Dataset excerpts
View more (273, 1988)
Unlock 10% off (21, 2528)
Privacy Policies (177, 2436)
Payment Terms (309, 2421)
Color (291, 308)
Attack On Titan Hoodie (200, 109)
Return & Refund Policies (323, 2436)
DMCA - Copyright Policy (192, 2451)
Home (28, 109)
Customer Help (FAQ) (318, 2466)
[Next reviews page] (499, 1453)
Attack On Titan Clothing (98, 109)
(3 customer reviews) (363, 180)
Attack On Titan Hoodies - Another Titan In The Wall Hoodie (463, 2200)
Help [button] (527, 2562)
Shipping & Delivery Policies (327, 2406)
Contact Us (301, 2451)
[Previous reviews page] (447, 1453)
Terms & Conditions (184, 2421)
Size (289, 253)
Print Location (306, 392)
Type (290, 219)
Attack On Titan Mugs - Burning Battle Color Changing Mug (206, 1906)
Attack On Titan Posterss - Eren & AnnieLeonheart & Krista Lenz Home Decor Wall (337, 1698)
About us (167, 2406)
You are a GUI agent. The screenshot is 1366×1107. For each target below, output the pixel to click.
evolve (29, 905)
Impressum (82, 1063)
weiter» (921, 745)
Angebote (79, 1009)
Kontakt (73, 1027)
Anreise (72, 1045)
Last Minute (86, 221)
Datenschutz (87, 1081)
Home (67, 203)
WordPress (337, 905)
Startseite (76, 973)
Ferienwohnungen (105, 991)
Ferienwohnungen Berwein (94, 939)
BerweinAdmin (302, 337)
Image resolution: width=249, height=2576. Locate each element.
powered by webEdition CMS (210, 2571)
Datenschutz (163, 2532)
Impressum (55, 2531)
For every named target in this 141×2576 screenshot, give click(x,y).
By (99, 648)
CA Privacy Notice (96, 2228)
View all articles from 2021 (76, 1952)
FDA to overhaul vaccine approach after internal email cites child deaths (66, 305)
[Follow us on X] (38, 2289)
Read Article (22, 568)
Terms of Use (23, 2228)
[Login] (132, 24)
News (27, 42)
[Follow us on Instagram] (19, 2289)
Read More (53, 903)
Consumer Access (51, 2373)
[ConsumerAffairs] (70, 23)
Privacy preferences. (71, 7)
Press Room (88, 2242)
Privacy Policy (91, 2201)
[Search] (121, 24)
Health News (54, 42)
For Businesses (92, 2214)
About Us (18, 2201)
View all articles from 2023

● **About this task**
Your answer should consist of the lines from the line with "By (99, 648)" to the line with "[Follow us on Instagram] (19, 2289)" above, repeated exactly, both ends included.

● **Response**
By (99, 648)
CA Privacy Notice (96, 2228)
View all articles from 2021 (76, 1952)
FDA to overhaul vaccine approach after internal email cites child deaths (66, 305)
[Follow us on X] (38, 2289)
Read Article (22, 568)
Terms of Use (23, 2228)
[Login] (132, 24)
News (27, 42)
[Follow us on Instagram] (19, 2289)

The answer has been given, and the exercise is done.